Written by Stephanie Carmon
Merida: designated capital de la cultura, ranked 4th in the Lonely Planet’s Top Cities of the World to travel described on LP website as a “dizzying array of live music, art shows and dance performances, and the booming culinary scene is hotter than a Habanero pepper.” It is the relocation destination of countless foreigners as well as Mexicans from all parts of the Republic. It has an alluring charm and many get caught in the Merida spell and never want to leave. So what is the deal with Merida? Cause I`ll tell you one thing, it sure ain`t the sweltering heat.
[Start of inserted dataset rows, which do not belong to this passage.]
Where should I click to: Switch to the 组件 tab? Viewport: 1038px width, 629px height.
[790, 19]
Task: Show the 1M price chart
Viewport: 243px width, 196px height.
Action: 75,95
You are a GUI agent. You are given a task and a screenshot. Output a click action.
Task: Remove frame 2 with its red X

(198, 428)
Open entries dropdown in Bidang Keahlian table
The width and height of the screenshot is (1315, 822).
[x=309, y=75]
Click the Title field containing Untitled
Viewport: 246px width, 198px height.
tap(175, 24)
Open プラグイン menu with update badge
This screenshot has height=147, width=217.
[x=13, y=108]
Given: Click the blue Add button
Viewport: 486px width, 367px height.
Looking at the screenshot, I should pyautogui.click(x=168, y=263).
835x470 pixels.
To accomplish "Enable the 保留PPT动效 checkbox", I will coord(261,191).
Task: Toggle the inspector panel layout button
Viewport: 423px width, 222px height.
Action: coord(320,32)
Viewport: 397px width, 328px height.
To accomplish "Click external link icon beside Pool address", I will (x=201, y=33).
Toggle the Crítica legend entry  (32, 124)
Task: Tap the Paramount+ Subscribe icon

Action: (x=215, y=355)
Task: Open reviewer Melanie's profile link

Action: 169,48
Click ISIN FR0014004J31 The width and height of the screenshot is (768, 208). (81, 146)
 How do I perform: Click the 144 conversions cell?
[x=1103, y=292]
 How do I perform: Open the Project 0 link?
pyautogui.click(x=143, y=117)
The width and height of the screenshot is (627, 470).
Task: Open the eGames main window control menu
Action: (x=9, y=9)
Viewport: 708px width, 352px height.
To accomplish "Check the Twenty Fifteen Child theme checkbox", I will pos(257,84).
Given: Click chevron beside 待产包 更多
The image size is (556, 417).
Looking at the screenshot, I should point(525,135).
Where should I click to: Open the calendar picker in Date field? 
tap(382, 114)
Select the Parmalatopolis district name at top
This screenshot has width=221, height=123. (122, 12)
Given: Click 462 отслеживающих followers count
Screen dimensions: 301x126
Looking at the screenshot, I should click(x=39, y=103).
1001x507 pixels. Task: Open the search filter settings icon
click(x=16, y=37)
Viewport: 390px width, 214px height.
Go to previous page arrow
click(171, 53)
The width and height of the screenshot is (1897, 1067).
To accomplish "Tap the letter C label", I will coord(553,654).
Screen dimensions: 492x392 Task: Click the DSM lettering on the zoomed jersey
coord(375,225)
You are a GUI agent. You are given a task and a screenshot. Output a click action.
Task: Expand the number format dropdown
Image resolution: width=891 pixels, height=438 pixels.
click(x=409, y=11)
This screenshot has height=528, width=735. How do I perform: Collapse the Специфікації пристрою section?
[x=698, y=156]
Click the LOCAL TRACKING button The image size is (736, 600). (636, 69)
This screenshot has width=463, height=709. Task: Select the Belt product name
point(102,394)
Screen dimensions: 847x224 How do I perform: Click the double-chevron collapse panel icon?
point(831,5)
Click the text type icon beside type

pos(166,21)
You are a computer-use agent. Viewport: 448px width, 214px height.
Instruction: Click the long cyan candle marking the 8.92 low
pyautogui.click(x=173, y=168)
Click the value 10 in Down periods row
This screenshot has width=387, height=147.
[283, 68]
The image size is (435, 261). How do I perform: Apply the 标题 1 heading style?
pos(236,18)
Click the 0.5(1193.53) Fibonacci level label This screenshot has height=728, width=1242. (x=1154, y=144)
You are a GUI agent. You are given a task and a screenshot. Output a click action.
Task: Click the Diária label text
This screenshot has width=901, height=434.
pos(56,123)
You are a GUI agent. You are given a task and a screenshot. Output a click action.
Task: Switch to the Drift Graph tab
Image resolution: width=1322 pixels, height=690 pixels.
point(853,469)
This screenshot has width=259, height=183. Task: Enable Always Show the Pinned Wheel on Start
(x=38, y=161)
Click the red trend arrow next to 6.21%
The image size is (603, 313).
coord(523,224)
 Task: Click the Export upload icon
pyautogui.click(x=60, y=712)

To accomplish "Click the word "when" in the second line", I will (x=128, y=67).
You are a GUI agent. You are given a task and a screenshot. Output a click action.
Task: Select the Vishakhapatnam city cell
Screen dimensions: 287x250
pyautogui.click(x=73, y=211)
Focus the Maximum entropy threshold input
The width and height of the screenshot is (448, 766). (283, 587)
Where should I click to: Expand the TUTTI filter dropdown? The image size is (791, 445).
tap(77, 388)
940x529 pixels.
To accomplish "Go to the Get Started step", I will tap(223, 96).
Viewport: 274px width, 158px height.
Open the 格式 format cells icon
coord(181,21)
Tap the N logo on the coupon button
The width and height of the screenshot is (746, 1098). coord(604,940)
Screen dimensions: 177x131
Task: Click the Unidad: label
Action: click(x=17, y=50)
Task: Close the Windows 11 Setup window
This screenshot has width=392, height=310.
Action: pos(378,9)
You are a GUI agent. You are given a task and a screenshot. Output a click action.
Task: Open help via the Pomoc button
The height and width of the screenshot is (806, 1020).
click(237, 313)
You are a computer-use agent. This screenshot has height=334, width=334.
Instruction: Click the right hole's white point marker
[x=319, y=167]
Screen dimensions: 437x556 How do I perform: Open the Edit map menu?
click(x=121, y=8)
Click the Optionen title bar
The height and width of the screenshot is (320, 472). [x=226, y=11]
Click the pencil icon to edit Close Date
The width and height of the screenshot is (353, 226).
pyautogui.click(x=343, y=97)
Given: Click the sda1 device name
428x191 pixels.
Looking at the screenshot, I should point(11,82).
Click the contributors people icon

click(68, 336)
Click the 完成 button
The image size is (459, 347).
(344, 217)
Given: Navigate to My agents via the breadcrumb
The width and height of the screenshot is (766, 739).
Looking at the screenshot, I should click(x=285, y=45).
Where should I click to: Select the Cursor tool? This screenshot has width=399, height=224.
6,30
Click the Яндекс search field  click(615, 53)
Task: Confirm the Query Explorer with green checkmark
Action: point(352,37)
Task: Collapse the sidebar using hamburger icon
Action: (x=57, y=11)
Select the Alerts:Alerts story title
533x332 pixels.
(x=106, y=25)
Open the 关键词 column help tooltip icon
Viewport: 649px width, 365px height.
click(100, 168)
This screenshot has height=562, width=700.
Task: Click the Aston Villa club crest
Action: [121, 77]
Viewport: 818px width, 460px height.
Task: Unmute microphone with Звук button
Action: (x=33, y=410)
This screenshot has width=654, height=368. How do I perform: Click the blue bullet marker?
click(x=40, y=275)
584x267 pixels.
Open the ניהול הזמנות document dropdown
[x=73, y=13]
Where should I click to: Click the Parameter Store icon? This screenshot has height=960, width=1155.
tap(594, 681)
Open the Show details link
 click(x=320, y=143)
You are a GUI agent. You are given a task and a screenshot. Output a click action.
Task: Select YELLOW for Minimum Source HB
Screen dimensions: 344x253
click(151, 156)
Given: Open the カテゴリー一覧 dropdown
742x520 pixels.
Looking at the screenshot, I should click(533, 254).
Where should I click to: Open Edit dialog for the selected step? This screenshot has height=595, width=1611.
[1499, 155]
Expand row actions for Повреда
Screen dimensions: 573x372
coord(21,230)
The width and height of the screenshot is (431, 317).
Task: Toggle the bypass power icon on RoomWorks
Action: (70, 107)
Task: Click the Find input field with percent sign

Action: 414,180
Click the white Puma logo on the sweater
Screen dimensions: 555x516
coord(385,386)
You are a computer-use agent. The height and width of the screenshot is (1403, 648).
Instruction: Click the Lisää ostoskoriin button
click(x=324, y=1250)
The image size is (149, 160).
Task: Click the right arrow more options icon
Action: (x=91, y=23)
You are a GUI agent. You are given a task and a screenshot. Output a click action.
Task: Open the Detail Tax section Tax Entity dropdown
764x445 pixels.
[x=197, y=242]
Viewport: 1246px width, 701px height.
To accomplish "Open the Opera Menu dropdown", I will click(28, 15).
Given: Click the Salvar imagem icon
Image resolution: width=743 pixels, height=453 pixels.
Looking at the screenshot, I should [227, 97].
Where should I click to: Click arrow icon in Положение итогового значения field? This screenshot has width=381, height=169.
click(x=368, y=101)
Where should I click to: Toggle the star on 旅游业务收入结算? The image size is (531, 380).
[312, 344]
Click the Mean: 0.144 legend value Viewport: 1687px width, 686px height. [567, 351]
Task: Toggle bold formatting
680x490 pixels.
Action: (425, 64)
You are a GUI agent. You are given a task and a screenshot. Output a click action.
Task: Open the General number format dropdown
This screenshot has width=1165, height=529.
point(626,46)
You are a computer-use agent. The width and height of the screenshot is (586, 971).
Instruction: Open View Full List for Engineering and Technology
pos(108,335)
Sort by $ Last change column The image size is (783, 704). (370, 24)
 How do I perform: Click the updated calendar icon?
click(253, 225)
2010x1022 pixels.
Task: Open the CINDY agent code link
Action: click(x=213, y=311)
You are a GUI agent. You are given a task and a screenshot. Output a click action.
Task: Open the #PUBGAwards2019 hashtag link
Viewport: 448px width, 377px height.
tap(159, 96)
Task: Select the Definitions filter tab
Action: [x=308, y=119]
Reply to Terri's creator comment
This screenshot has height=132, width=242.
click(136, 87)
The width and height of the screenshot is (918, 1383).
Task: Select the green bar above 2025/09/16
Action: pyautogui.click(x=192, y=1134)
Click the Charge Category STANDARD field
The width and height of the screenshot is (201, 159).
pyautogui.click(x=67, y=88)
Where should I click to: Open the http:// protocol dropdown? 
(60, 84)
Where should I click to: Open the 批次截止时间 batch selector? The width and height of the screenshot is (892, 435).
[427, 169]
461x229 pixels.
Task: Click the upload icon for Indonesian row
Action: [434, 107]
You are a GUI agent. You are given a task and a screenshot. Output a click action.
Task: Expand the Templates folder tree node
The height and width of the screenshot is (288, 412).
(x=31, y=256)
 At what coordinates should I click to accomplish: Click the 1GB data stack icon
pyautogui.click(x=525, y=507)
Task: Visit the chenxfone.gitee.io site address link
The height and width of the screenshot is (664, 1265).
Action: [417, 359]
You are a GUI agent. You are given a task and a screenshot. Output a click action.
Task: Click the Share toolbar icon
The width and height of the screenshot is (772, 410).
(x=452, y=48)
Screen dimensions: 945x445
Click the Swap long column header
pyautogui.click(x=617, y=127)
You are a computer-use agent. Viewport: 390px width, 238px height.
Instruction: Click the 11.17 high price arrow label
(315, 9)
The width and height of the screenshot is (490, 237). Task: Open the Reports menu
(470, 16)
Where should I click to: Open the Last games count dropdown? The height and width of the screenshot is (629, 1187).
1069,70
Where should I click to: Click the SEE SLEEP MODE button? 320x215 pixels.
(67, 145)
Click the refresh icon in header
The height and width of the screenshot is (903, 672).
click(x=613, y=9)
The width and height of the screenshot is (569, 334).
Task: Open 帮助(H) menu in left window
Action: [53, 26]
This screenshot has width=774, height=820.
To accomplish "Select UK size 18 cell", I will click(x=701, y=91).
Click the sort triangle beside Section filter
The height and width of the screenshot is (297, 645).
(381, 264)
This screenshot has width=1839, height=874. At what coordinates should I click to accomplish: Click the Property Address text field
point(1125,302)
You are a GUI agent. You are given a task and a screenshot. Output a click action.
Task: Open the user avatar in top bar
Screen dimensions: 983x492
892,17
Looking at any website, magazine, or overhearing the gossip at any local gringo party, one understands that people come here for many reasons. It is a growing metropolitan city where you can find almost anything you need to live very comfortably. It has an astonishingly rich colonial culture. It is 20 minutes from beautiful beaches and a bustling beach life. Yet, among those great positive sides to this city, I would say that one of the top reasons Merida is so darn popular is it is an incredibly safe city in which to live.
Most of our family members back home have a terrified look on their faces when we tell them we are moving to Mexico, they assume we are moving to a town where there is a toque de queda (curfew) and dead bodies lying around in the streets as we go for our morning walk to Café Punta de Cielo to get coffee. They think that we will be kidnapped or violently attacked. Our usual reaction is to look at them like they are crazy, laugh and think: we are going to Merida. Nothing happens in Merida. Or does there? Are we really that safe in Yucatan?
Two weeks ago, I went to a talk by Alejandro Legorreta. This time the topic was on safety in Yucatan and what the citizens can do to keep Yucatan safe. It was a community reach-out, coordinated by those who are part of a movement of concerned citizens of Yucatan, comprometidos con el futuro del estado de Yucatán (committed to the future of Yucatan). They are conducting research as well as educating and encouraging citizens to get involved in the present and future of Yucatan. Those who attended the talk were mostly university students, government officials and concerned citizens all of whom felt that Yucatan is feeling less safe. They informed us that Yucatan has the lowest murder rate in the country, comparable to Belgium and Canada. Also most of the crimes committed stem from conflicts between people who know each other and usually involve drugs or alcohol. For a city of a million people, this still sounds ultra safe to me. A more pressing concern seems to be a growing problem with youth gangs whose members are marginalized, poor and make their money by stealing from homes or stores. According to the panel, this is a budding problem and if prevention and youth outreach programs are put into play, many of these street kids might have a chance to turn their life around.
All in all what I left the talk with was a feeling that we are still undeniably safe here.